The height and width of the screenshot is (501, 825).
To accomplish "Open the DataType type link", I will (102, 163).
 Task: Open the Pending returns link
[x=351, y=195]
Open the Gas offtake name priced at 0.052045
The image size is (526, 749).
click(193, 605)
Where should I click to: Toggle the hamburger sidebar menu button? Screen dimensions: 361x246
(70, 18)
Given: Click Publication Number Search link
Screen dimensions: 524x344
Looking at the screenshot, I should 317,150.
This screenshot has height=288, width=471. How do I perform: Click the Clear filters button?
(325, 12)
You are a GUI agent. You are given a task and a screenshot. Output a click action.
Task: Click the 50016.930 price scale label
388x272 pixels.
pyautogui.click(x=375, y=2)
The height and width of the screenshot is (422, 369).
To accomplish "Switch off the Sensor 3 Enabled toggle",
= = = = =
• **TASK REQUIREMENTS**
Copy the listing above word for word, starting at the line that contains "Where should I" and ending with the last line of the listing.

• **RESPONSE TO THE EXERCISE**
Where should I click to: Toggle the hamburger sidebar menu button? Screen dimensions: 361x246
(70, 18)
Given: Click Publication Number Search link
Screen dimensions: 524x344
Looking at the screenshot, I should 317,150.
This screenshot has height=288, width=471. How do I perform: Click the Clear filters button?
(325, 12)
You are a GUI agent. You are given a task and a screenshot. Output a click action.
Task: Click the 50016.930 price scale label
388x272 pixels.
pyautogui.click(x=375, y=2)
The height and width of the screenshot is (422, 369).
To accomplish "Switch off the Sensor 3 Enabled toggle",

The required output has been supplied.